» Exercise brief
The entries must be set down again word for word; no pictures belong in the copy.

Screenshot grounding data
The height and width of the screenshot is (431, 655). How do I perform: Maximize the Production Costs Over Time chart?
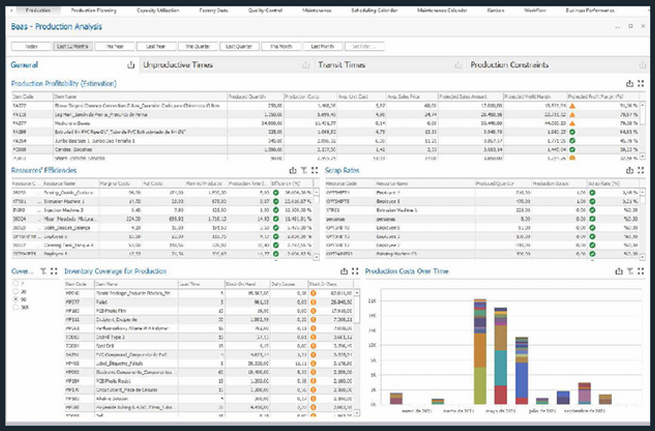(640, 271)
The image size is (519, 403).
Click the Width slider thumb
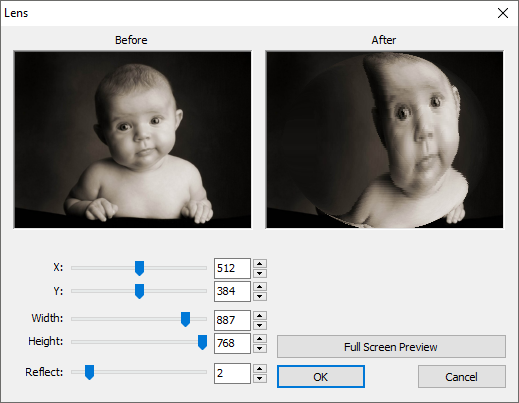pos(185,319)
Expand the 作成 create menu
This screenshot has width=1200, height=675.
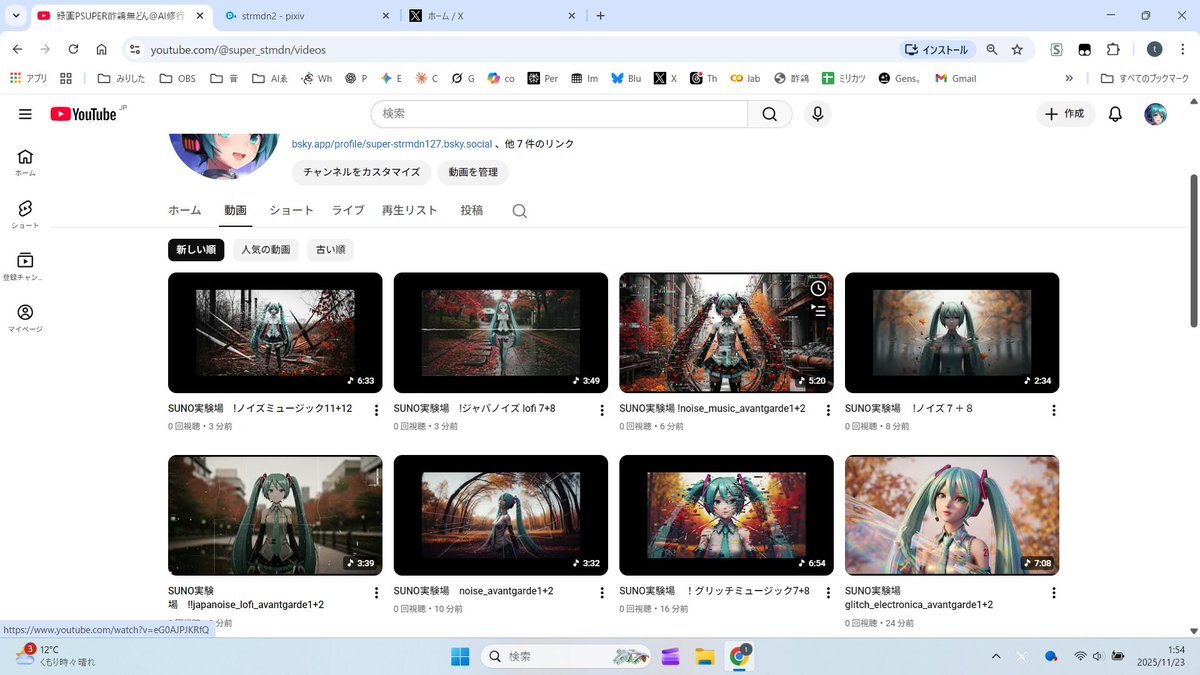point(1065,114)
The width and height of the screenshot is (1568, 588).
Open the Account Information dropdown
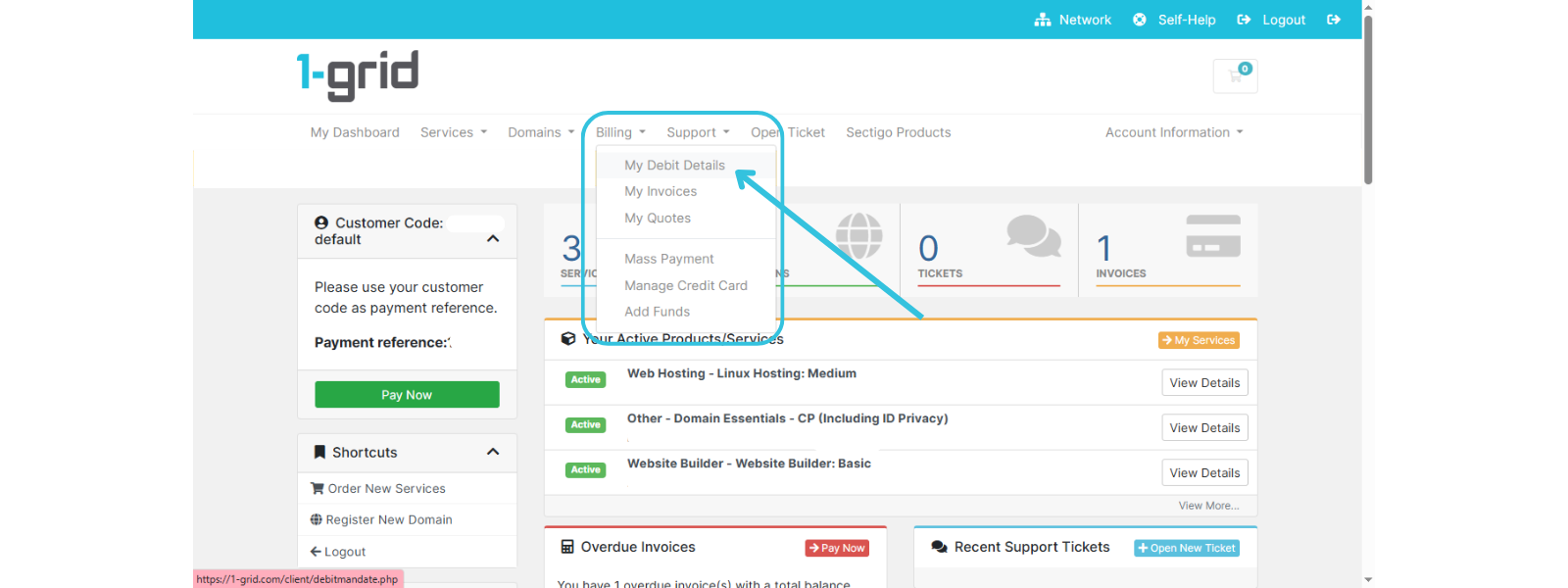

» Output of the task
The height and width of the screenshot is (431, 655). How do I perform: Maximize the Production Costs Over Time chart?
(640, 271)
The image size is (519, 403).
Click the Width slider thumb
pos(185,319)
Expand the 作成 create menu
This screenshot has width=1200, height=675.
point(1065,114)
The width and height of the screenshot is (1568, 588).
Open the Account Information dropdown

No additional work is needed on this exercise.